Favorite Fictional Characters, #167: Q


"In any case, I'll be watching. And if you're very lucky, I'll drop by to say hello from time to time. See you... out there!"

Star Trek: The Next Generation was a worthy, if somewhat lesser, heir to the Original Series. It stumbled a bit out of the blocks, as many new shows do. Wooden acting by performers still feeling out their characters. Derivative writers groping for the tone and heart of the original with copycat scripts. Eventually, the crew of the Enterprise-D managed to squirm out from the shadow of their predecessors and establish their own identity as fine science fiction in their own right.

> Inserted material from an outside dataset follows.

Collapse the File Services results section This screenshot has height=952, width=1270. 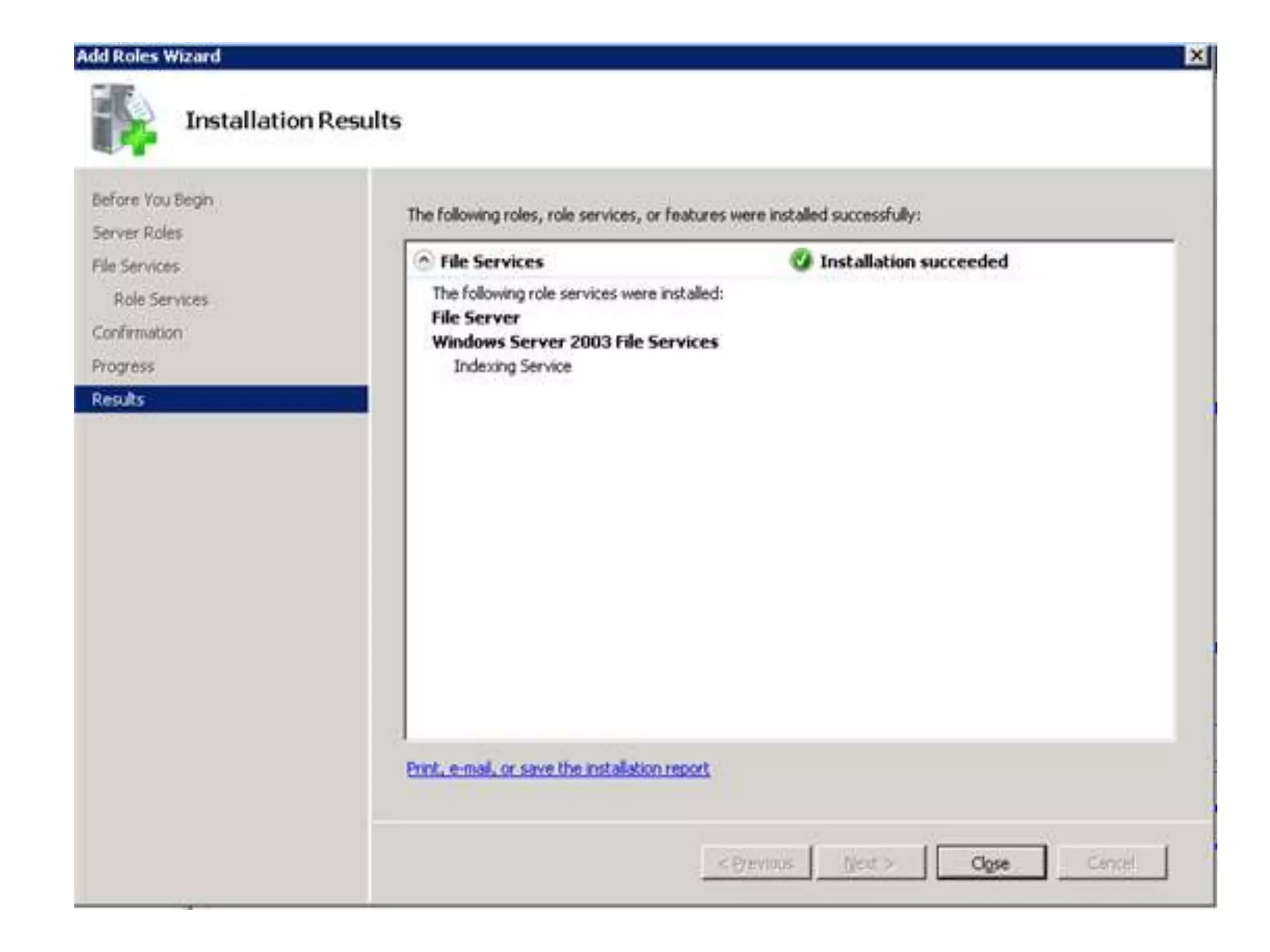pyautogui.click(x=424, y=260)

But it took time, and some of the early episodes are nearly unwatchable in retrospect. It's interesting - when trying to copy the original, the show was borderline awful. When doing something new and creative, it thrived.

One thing they got right in the first episode was the character of Q (even this inventiveness owes a debt to the original series - Q was clearly a compatriot of Trelane, the Squire of Gothos). Due in large part to John de Lancie's jovial and charismatic portrayal, the godlike antagonist Q was an immediate shot of adrenaline to the new series. In some ways, he was too much, too soon - the new characters on the bridge struggled to keep up with his scene-stealing performance, even the decorated Patrick Stewart seeming unsure of just how to play opposite such lusty panache. It gave the sense that this new crew was out of their depth, on both sides of the fourth wall, and while it might have slowed the initial establishment of some of those characters, in the long run it was beneficial. Q served as the yardstick against which the growing, evolving ensemble could measure themselves. Each time he visited, you could see how much more surefooted the actors (and, by extension, their characters) became.

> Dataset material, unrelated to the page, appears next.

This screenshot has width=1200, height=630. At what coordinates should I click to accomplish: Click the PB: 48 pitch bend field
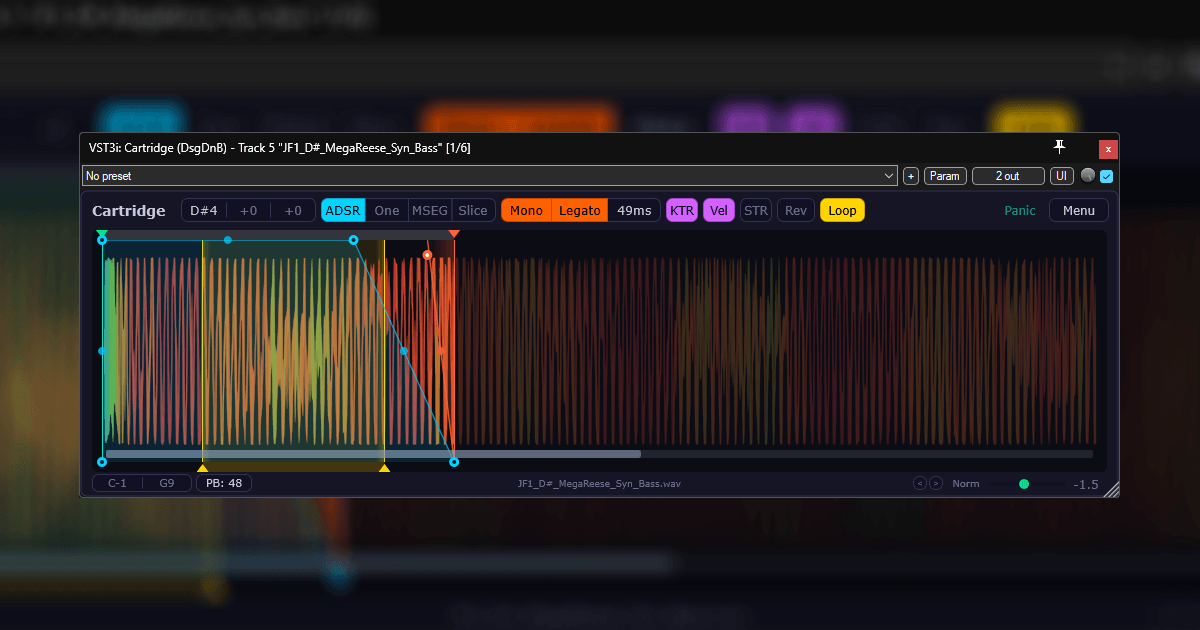pyautogui.click(x=224, y=483)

Beyond his contributions to the overarching narrative of the show, Q was an utter joy to watch. Episodes in which he appeared were singular treats for the audience, the very best of a series that became better and better as time wore on. He was unpredictable, dangerous, serving as the perfect foil to Captain Picard's stuffy stolidity. His withering critique of humanity was painfully accurate, puncturing the smug self-satisfaction that suffused the Next Generation. Mankind was still a babe in the interstellar woods, despite the Federation's complacent confidence. (An aside: this might be the biggest difference between the first two entries in the Star Trek franchise. Where TOS had the sensation of pioneers on the wagon trail, holding things together with their bare hands as they rocketed to the stars, TNG always felt a little too safe, a little too comfortable.)

Q constantly tested the crew, using his apparently limitless powers to tempt and temper them. To prove his theorem that humanity was overmatched, he accelerated the encounter with the Borg, perhaps the most pivotal event in the entire run of the series. Was he just messing with them, a dilettante slumming with the little people, a scientist with hamsters, a little boy with ants and a magnifying glass? It's never quite clear.